Various corporate giants have been embroiled in arguments about pensions. BT wants to increase the costs they charge to their rivals to help cut their huge £6.6 billion deficit but the regulating firm Ofcom is halting them. AstraZeneca’s deficit is £1.4 billion and its plans to freeze its final salary scheme pensionable pay have been met by outraged employees who are planning a strike. Sandwich maker Uniq, which supplies M&S, tried to pay off their £436 million deficit but regulators stopped their plan.

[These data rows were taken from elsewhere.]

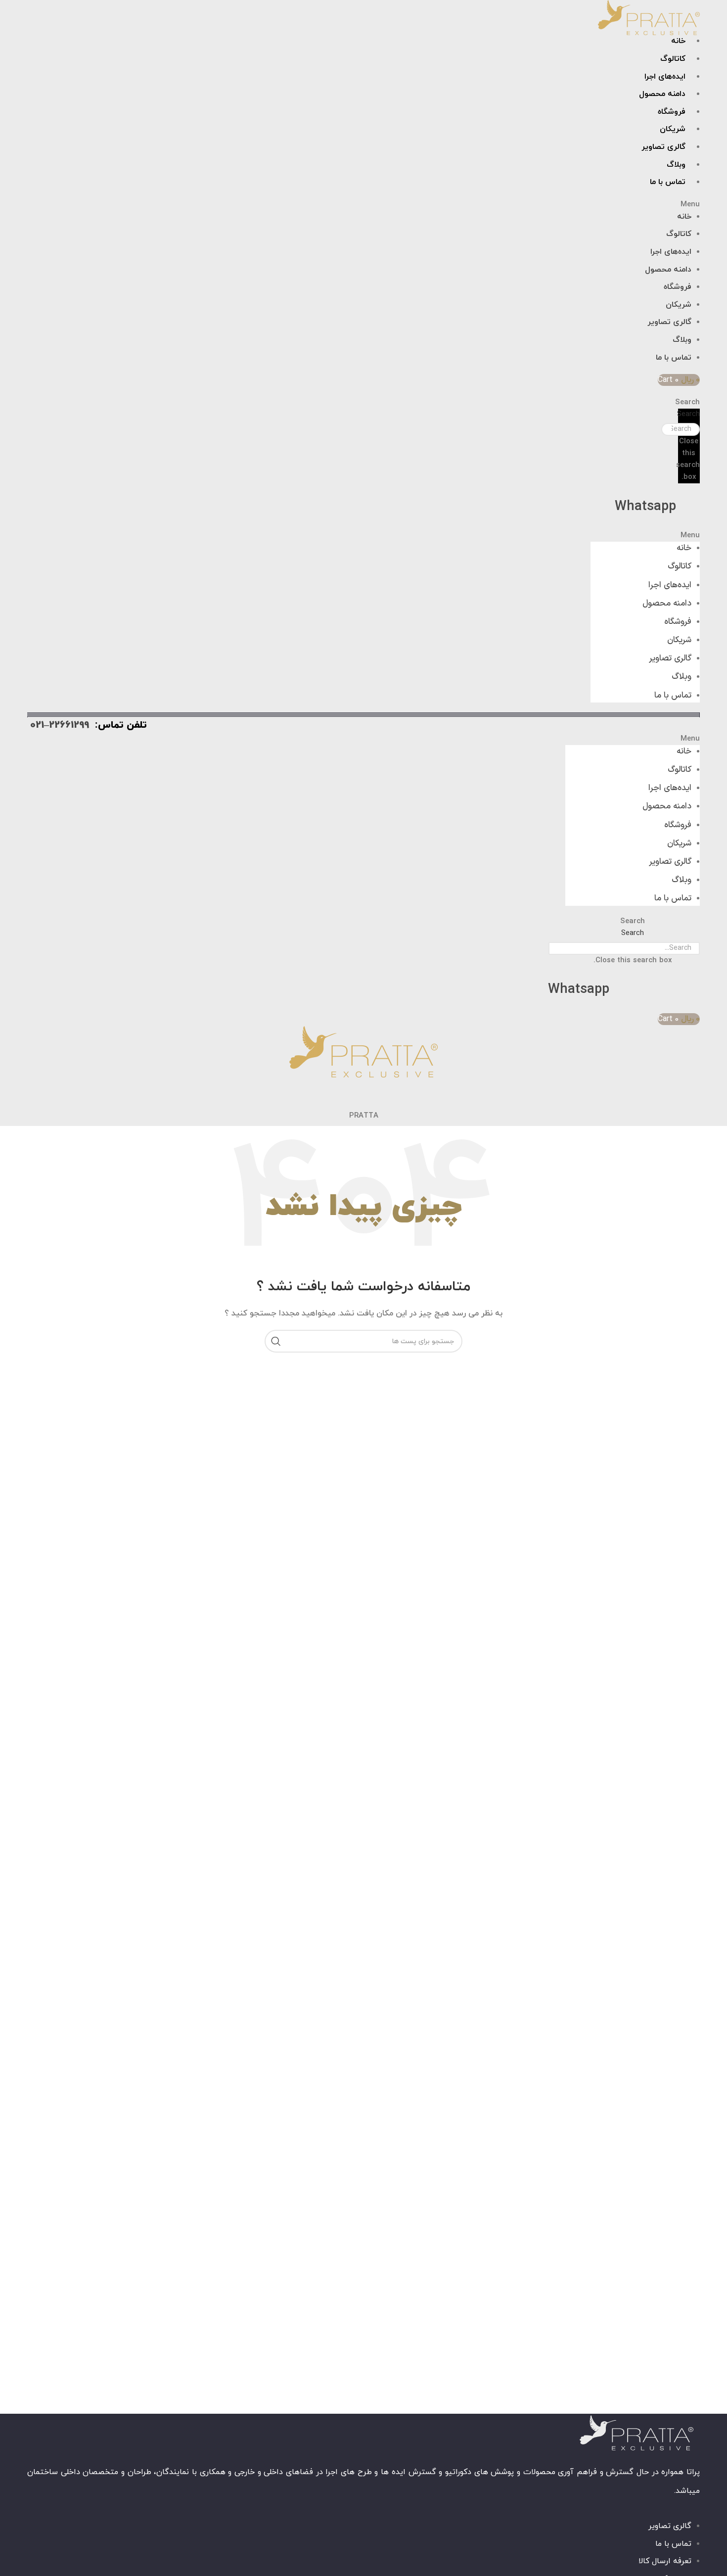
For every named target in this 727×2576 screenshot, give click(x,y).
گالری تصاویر (663, 146)
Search (689, 414)
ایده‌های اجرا (664, 76)
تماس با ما (667, 182)
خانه (678, 41)
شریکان (672, 129)
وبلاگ (676, 164)
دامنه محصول (662, 94)
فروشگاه (671, 111)
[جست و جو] (276, 1341)
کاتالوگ (672, 58)
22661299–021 (59, 725)
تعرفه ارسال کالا (664, 2561)
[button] (471, 205)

As pension liabilities need to be kept under control, various companies will continue to come under fire from employees and regulators as well as shareholders. Though the UK economy is weak, companies like BskyB and Rolls-Royce are generating profits with dividends being raised at these companies. AstraZenca’s share buyback programme has also been increased.

It is a valid question to ask why investors should benefit while pension fund members suffer. The answer to this is that pension funds are the biggest shareholders in the UK market so it is imprudent to derive them of dividend income.

Businesses have to decide whether to invest in the company or pay off the pension fund deficit as well as deciding between pension contributions or dividends. While it may not be possible to save certain pension funds, some companies may not act in the best interests of pension fund holders. The Pensions Regulator has already noticed that avoidance activity has increased dramatically and the Pension Protection Fund has seen 160 schemes go into its special lifeboat scheme.

Worrying about your pension seems way down our list of priorities as immediate financial problems and issues involving our homes and job security are foremost in our minds. Yet the message seems to be: work harder and longer, save more cash if you can and be less profligate in terms of spending.